MTP support prevents mass-storage capable media players from mounting

Bug #328465 reported by Arve Bersvendsen
This bug report is a duplicate of:  Bug #330383: MTP is preferred over UMS/MSC. Edit Remove
24
This bug affects 3 people
Affects Status Importance Assigned to Milestone
libmtp (Ubuntu)
Confirmed
Undecided
Unassigned

Bug Description

Since recently, Ubuntu 9.04 has added MTP support for media players that support it. The problem with this is that it prevents devices from mounting as mass-storage devices (I've recently tried this on both a Sony NWZ-S618F and a Sansa m230).

The output of dmesg is:

[ 6395.124091] usb 2-3: new high speed USB device using ehci_hcd and address 9
[ 6395.259094] usb 2-3: configuration #1 chosen from 1 choice
[ 6395.261305] scsi11 : SCSI emulation for USB Mass Storage devices
[ 6395.262326] usb-storage: device found at 9
[ 6395.262330] usb-storage: waiting for device to settle before scanning

The devices never settle, since, I assume, libmtp sets the devices to MTP mode, in which they are unmountable, and if you want to copy to and from the devices, you have to use an MTP-capable device to do so. Keep in mind that the workaround for, for instance the Sansa, is to disable MTP support on the device, other devices, like the Sony has no such option, and are either connected in mass-storage mode, or MTP mode, not both.

What I expect to happen:
- For Ubuntu to just mount the device, or, at the very least ask the user whether he/she/it wants to use it as a music device or a USB mass-storage device (or even an automated per-device preference)

What happens:
- Device is unusable. I can no longer copy files/folders to the device. This involves losing the ability to copy other media files to the device (In particular video)

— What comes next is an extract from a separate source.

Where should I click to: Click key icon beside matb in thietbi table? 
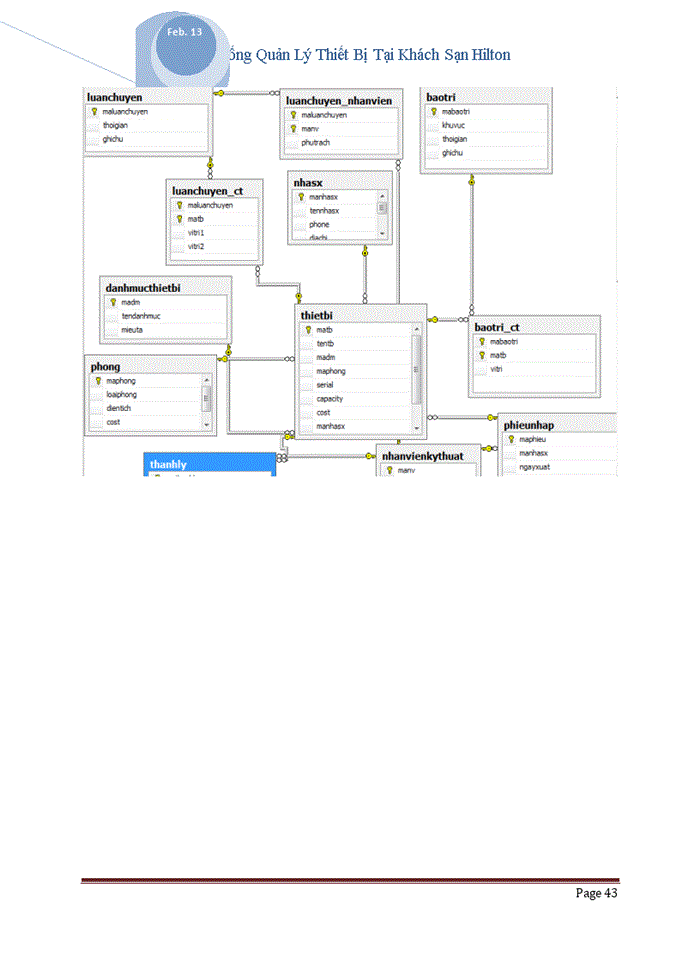308,330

The workaround in this case seems to be remove mtp support by removing libmtp8 - but this has unintended side-effects: It becomes impossible to use mtp-only devices, and rhythmbox depends on it, and so gets uninstalled if you attempt.

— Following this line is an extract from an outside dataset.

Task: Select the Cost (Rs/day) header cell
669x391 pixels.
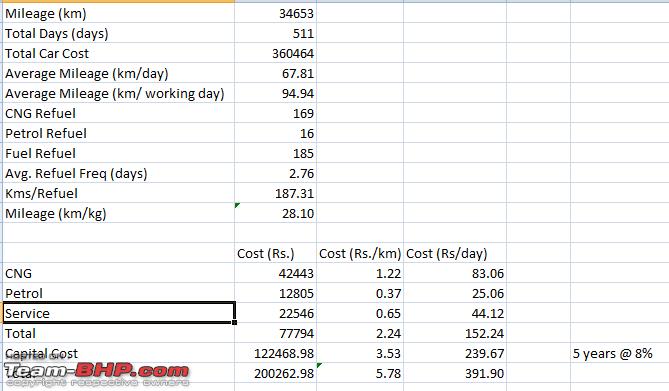Action: pos(455,253)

(There is another workaround: To plug in the device when booting, but this is also, understandably not an attractive option)

description: updated
Revision history for this message
Arve Bersvendsen (arve-bersvendsen) wrote :

Note that this is quite probably _not_ libmtp after all. Now my player is back to insisting on an MTP connection, even if I uninstaller libmtp8.

Revision history for this message
Launchpad Janitor (janitor) wrote :

Status changed to 'Confirmed' because the bug affects multiple users.